> EXTRAIT DU TEXTE
+ + + + +

Et quand nous trouvons des textes - bien rares - qui résonnent différemment, il faut les examiner de très près et distinguer entre la lettre et l'esprit, surtout chez les premiers Pères de l' Église; Tertullien, dans son Apologie (39) écrit: " Chez nous, tous les biens sont en commun", mais dès qu'il passe à la réalité, il en appelle au droit romain contre les "spoliateurs". Il y a des nécessités démagogiques... Il faut aussi remarquer que pour les tout premiers chrétiens condamner les richesses, c'était condamner les gentils, car les communautés comptaient alors bien peu de gens riches.
Quant à l' apparence communiste de la communauté galiléenne, en supposant contrairement à la vraisemblance que les Actes des apôtres en décrivent exactement le régime, elle provenait aussi, comme Loisy le remarque dans la Naissance du Christianisme p 135, de la pauvreté qui régnait dans le premier noyau des croyants galiléens que l'attente de la parousie prochaine, de la fin du monde et de l'avènement du royaume des cieux détournait des soucis terrestres; cette apparence est d'ailleurs importante; les textes même prouvent que les masses rêvaient un autre état social et, pris à la lettre, ils engendreront les hérésies, ils serviront de couvert idéologique à des mouvements sociaux au moyen âge et lors de la Réforme.

+ + + + +

> DONNÉES FOURNIES

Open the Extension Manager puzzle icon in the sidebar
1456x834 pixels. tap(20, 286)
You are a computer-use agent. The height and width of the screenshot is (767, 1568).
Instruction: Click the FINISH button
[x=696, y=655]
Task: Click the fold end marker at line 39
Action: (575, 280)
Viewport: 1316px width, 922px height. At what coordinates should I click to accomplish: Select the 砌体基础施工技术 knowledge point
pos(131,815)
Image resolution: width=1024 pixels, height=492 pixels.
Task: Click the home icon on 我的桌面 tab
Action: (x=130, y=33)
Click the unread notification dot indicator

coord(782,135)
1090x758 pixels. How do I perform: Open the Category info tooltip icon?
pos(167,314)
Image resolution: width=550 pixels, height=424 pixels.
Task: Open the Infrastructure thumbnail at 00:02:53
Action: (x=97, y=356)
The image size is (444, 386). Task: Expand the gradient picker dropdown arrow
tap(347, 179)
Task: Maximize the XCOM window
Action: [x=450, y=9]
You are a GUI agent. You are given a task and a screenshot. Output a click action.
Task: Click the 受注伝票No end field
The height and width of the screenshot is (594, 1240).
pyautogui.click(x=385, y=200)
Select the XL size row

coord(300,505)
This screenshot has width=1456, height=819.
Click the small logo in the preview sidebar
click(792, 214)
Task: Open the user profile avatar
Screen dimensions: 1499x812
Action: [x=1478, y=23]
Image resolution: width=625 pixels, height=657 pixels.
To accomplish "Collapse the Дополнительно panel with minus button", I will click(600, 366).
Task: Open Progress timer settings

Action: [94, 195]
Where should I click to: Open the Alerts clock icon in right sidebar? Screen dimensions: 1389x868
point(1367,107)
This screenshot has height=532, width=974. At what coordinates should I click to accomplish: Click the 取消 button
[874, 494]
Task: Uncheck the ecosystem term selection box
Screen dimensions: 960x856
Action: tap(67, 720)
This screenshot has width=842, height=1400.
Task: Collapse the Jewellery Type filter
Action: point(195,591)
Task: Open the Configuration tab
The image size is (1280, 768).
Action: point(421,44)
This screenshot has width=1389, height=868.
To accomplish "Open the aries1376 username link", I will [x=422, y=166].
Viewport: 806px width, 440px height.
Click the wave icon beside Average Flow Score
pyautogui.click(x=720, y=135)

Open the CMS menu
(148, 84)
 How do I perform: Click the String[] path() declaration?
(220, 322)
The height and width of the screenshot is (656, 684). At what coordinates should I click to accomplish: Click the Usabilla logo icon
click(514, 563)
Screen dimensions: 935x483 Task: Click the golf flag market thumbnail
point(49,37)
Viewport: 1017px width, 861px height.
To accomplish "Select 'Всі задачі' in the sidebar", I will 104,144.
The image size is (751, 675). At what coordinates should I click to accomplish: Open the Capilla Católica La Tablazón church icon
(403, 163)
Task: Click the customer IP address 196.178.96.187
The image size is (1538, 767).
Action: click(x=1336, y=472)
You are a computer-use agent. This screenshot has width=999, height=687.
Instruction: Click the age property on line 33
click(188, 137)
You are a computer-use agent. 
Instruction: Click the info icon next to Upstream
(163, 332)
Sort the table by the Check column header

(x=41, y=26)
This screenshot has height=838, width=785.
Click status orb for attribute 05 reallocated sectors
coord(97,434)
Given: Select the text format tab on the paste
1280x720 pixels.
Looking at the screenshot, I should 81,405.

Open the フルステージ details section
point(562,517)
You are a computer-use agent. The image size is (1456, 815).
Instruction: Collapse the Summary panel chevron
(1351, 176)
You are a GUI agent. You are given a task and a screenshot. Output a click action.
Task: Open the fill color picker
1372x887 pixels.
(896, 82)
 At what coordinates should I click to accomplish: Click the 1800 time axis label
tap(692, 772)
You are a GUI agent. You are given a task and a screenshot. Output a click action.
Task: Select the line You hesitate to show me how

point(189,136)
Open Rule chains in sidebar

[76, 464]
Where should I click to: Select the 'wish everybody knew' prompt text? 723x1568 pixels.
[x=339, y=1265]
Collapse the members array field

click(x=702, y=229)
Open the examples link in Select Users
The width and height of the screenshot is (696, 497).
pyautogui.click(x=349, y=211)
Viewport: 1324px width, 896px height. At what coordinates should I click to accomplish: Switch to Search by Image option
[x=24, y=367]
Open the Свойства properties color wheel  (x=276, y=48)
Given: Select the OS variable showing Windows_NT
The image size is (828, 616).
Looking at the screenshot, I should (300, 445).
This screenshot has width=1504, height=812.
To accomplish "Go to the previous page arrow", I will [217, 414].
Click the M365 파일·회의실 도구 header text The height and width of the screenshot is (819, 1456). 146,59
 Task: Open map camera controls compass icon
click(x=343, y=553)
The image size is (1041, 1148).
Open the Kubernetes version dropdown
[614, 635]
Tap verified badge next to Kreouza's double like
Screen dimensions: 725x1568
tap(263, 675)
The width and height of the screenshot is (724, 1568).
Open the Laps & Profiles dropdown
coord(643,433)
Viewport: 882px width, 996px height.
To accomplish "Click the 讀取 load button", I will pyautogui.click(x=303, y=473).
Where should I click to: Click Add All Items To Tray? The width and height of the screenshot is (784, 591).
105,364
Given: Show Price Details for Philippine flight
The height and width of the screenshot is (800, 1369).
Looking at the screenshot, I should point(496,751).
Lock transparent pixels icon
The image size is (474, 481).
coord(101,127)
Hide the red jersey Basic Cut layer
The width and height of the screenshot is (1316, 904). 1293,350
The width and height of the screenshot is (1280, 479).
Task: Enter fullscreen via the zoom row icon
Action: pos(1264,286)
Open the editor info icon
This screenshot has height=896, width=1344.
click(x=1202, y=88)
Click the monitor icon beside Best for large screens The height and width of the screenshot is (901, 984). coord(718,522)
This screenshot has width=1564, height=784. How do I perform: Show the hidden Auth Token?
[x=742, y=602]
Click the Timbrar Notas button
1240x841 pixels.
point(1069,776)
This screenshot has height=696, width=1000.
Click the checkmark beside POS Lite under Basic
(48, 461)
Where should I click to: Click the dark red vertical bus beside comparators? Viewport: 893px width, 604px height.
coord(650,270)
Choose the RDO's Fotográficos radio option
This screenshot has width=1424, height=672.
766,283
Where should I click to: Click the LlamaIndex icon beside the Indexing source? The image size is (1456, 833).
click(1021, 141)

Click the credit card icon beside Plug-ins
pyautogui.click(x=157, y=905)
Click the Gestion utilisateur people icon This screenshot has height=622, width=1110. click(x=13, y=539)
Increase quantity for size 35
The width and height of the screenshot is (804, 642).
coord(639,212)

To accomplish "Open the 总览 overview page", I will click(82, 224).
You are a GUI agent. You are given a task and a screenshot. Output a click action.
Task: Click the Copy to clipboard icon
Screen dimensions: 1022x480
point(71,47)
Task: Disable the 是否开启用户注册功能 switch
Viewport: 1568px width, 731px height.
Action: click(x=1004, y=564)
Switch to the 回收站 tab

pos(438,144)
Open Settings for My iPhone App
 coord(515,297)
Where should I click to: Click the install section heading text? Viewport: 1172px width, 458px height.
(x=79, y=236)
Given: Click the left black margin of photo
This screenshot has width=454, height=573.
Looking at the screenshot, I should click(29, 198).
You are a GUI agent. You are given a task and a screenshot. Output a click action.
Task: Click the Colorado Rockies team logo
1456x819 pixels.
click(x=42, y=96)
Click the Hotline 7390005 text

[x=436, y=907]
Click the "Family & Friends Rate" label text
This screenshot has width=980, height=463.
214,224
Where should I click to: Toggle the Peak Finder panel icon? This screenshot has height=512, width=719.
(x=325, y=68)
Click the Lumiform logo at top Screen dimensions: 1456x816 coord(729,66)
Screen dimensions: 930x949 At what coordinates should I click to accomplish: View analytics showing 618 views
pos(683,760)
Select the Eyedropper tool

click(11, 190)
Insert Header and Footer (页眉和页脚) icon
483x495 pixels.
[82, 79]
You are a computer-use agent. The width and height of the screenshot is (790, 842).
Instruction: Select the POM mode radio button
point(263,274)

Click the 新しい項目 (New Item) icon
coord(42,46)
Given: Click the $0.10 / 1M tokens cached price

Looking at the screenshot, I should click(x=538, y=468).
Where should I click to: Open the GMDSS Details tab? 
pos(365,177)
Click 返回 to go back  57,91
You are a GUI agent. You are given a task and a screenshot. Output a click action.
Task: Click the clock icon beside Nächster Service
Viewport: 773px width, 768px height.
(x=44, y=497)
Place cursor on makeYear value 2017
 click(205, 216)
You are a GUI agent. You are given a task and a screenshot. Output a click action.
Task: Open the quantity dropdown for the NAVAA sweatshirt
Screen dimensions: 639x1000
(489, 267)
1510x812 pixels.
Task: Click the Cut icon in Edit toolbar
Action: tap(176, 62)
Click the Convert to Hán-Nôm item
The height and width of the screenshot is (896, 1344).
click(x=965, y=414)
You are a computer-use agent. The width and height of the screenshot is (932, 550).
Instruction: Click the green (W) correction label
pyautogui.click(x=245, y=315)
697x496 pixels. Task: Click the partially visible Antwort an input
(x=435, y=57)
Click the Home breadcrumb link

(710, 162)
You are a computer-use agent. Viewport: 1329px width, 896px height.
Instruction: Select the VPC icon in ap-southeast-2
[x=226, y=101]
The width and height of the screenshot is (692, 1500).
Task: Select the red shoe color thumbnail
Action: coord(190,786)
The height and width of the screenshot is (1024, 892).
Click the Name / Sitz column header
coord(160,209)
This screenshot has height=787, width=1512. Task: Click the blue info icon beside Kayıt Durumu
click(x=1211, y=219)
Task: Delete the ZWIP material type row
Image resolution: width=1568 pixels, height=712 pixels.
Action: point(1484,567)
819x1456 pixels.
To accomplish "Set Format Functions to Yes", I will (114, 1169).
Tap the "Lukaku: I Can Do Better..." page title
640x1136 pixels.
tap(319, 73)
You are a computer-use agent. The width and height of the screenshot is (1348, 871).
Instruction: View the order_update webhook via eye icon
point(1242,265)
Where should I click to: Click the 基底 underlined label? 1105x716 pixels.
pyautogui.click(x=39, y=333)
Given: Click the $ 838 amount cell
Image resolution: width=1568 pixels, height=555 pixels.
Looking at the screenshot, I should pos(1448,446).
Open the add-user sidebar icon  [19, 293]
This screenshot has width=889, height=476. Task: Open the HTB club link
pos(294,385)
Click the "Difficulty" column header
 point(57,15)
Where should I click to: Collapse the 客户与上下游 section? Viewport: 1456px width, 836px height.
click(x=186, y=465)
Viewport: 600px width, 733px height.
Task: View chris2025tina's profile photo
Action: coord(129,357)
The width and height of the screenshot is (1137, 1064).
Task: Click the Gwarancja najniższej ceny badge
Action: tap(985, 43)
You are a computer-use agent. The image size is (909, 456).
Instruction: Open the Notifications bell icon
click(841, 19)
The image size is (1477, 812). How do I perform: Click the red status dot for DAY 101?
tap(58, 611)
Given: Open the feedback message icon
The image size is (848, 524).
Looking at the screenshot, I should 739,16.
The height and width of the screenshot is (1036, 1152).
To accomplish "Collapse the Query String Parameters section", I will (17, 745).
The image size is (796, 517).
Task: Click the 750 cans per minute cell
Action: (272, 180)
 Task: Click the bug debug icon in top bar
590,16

+ + + + +

> ACTIONS REQUISES
**A)** Pour chacune des affirmations (i), (ii) et (iii), indiquez si elle concorde avec l'extrait par oui ou non, en citant textuellement les mots de l'extrait qui tranchent.
(i) Tertullien invoque le droit romain contre les « spoliateurs » lorsqu'il en vient à la réalité.
(ii) Les toutes premières communautés chrétiennes comptaient de nombreux riches.
(iii) L'extrait juge vraisemblable que les Actes des apôtres décrivent exactement le régime de la communauté galiléenne.
**B)** Répondez d'après l'extrait :
(i) Dans quel ouvrage, et sous quel numéro, Tertullien écrit-il « Chez nous, tous les biens sont en commun » ?
(ii) À quelle page de la Naissance du Christianisme se trouve la remarque de Loisy ?
(iii) À quelles époques les textes serviront-ils de couvert idéologique à des mouvements sociaux ?
Seul l'extrait sert de source pour répondre.

> RÉSULTATS OBTENUS
**A)**
(i) Oui : « dès qu'il passe à la réalité, il en appelle au droit romain contre les "spoliateurs" ».
(ii) Non : « les communautés comptaient alors bien peu de gens riches ».
(iii) Non : « en supposant contrairement à la vraisemblance que les Actes des apôtres en décrivent exactement le régime ».

**B)**
(i) Dans son Apologie, sous le numéro 39.
(ii) À la page 135.
(iii) Au moyen âge et lors de la Réforme.